[begin Supplied material]
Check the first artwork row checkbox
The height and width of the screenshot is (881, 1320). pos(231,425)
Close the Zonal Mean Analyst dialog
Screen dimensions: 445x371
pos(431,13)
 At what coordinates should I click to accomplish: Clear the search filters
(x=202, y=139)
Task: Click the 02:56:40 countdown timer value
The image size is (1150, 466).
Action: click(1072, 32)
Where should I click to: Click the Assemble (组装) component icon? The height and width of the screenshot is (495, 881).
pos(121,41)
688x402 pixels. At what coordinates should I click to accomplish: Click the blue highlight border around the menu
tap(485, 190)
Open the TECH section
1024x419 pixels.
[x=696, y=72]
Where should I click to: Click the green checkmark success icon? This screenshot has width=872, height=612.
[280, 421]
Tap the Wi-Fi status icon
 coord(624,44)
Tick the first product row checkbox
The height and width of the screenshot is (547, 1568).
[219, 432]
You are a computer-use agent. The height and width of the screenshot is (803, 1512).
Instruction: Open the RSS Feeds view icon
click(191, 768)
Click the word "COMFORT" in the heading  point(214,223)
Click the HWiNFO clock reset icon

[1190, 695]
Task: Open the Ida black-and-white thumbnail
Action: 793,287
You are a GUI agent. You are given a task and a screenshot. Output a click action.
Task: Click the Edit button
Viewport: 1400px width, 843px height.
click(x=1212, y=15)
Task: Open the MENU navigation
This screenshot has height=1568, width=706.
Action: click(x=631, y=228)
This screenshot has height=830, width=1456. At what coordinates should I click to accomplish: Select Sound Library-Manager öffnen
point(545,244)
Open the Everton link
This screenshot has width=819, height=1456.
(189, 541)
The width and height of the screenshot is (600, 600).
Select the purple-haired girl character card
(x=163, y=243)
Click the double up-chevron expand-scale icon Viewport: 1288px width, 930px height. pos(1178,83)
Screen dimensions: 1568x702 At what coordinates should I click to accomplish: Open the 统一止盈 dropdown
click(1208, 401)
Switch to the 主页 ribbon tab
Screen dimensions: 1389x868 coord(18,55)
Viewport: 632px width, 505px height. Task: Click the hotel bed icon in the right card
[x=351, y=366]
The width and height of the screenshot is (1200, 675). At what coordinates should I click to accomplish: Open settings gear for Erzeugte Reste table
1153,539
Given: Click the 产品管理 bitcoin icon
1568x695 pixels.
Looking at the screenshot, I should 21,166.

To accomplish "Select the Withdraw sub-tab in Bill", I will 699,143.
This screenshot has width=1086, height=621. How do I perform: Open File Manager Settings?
[end Supplied material]
Please pull out everything in the records from the line containing "You are a computer-use" down to the line containing "Action: click(x=631, y=228)", both of those lines included. Reproduce each line without any change.

You are a computer-use agent. The height and width of the screenshot is (803, 1512).
Instruction: Open the RSS Feeds view icon
click(191, 768)
Click the word "COMFORT" in the heading  point(214,223)
Click the HWiNFO clock reset icon

[1190, 695]
Task: Open the Ida black-and-white thumbnail
Action: 793,287
You are a GUI agent. You are given a task and a screenshot. Output a click action.
Task: Click the Edit button
Viewport: 1400px width, 843px height.
click(x=1212, y=15)
Task: Open the MENU navigation
This screenshot has height=1568, width=706.
Action: click(x=631, y=228)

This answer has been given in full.